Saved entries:
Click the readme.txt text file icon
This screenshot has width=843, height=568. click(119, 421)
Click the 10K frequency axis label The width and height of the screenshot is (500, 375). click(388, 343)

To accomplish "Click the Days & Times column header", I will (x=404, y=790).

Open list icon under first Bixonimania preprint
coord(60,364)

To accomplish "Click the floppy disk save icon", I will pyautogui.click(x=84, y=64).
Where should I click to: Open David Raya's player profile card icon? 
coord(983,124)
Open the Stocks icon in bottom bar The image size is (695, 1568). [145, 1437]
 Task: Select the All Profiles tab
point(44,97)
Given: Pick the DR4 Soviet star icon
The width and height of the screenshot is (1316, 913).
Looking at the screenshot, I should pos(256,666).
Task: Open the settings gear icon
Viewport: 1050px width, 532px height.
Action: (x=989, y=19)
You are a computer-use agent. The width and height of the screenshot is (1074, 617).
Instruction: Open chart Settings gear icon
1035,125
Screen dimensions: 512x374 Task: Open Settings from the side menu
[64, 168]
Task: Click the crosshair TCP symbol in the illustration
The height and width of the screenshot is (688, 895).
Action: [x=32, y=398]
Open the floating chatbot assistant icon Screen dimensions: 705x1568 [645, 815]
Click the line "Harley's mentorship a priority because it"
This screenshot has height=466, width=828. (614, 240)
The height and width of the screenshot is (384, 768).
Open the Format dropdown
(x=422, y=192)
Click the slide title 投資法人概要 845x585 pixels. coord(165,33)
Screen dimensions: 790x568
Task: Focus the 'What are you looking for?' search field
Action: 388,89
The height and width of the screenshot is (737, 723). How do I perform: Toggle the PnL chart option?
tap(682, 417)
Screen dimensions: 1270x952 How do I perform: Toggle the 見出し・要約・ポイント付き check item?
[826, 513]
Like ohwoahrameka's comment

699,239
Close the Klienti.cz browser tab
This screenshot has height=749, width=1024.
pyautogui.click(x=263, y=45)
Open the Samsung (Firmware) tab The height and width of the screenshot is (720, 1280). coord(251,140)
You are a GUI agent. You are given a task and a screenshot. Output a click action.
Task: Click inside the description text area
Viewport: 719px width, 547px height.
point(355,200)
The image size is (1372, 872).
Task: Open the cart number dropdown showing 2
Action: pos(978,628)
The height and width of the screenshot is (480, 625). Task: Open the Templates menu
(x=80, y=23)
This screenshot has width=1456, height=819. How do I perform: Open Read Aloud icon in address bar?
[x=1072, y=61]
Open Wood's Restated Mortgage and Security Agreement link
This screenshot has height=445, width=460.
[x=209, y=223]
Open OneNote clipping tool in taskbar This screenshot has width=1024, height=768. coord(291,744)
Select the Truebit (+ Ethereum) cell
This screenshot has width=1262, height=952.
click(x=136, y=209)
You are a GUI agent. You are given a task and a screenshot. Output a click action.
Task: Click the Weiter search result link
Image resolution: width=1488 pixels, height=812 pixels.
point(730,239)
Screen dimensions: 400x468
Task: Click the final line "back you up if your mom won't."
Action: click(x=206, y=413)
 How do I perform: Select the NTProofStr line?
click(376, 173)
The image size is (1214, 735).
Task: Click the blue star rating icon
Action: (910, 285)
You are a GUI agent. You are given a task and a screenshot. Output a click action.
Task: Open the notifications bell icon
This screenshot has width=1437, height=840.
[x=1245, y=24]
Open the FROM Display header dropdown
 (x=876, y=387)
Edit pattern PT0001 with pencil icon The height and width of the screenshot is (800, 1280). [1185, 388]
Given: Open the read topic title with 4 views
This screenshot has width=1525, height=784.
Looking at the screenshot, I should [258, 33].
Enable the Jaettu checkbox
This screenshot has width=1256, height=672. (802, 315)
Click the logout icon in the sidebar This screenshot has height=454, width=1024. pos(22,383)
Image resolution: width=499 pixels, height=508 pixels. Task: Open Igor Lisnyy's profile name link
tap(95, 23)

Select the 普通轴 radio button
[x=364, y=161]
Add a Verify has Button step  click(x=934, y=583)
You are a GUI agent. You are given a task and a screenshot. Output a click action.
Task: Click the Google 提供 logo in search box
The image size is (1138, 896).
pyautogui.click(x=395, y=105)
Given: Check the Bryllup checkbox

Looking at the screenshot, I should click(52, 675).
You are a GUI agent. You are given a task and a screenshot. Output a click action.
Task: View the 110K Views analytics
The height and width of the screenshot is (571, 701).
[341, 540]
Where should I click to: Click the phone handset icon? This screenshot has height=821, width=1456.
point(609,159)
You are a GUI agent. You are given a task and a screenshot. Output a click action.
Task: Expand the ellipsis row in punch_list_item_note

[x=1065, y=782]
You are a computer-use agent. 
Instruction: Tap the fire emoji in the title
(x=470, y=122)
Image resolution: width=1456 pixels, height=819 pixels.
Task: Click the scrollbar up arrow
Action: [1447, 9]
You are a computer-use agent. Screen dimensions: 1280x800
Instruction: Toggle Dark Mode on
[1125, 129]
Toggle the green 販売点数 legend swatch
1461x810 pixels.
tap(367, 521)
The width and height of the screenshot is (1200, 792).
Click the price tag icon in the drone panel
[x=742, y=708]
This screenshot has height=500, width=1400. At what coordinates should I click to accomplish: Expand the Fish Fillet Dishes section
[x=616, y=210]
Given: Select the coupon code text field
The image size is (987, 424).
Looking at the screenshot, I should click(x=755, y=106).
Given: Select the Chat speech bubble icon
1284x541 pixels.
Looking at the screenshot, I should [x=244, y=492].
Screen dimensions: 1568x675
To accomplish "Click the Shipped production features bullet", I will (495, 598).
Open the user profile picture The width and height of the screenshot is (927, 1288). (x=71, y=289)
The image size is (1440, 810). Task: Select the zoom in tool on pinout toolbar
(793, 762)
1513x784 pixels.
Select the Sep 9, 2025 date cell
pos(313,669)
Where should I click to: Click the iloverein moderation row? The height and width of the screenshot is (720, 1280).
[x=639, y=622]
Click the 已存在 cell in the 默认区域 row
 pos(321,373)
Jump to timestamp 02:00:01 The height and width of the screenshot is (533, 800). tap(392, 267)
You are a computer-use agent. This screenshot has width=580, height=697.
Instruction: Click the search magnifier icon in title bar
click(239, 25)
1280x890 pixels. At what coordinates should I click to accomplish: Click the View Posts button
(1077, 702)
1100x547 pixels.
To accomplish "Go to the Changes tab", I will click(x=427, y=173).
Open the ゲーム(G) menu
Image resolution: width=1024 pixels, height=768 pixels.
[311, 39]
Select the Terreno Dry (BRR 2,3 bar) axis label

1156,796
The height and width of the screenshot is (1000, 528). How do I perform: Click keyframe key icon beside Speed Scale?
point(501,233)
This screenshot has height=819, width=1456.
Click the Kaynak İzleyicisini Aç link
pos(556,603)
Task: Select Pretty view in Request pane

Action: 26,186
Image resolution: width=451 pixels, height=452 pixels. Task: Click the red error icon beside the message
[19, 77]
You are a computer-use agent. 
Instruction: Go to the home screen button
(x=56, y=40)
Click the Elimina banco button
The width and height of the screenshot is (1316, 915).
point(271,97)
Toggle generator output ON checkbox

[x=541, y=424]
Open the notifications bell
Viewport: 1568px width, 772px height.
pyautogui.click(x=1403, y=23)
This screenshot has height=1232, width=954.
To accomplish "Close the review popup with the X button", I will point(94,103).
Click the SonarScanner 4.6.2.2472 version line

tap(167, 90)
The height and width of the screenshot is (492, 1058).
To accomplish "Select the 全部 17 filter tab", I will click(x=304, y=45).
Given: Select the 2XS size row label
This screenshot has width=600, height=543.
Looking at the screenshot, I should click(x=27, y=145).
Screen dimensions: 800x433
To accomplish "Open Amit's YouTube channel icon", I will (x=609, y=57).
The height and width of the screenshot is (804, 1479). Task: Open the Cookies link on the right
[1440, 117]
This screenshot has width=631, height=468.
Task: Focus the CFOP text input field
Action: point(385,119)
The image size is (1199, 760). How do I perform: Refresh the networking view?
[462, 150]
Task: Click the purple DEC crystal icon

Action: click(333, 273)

[REQUIRED WORK]: Please write out the entries from the line with "Select the Truebit (+ Ethereum) cell" up to and including the line with "Looking at the screenshot, I should [258, 33].", keeping every line the same as it appears.

[TASK SOLUTION]:
Select the Truebit (+ Ethereum) cell
This screenshot has width=1262, height=952.
click(x=136, y=209)
You are a GUI agent. You are given a task and a screenshot. Output a click action.
Task: Click the Weiter search result link
Image resolution: width=1488 pixels, height=812 pixels.
point(730,239)
Screen dimensions: 400x468
Task: Click the final line "back you up if your mom won't."
Action: click(x=206, y=413)
 How do I perform: Select the NTProofStr line?
click(376, 173)
The image size is (1214, 735).
Task: Click the blue star rating icon
Action: (910, 285)
You are a GUI agent. You are given a task and a screenshot. Output a click action.
Task: Open the notifications bell icon
This screenshot has width=1437, height=840.
[x=1245, y=24]
Open the FROM Display header dropdown
 (x=876, y=387)
Edit pattern PT0001 with pencil icon The height and width of the screenshot is (800, 1280). [1185, 388]
Given: Open the read topic title with 4 views
This screenshot has width=1525, height=784.
Looking at the screenshot, I should [258, 33].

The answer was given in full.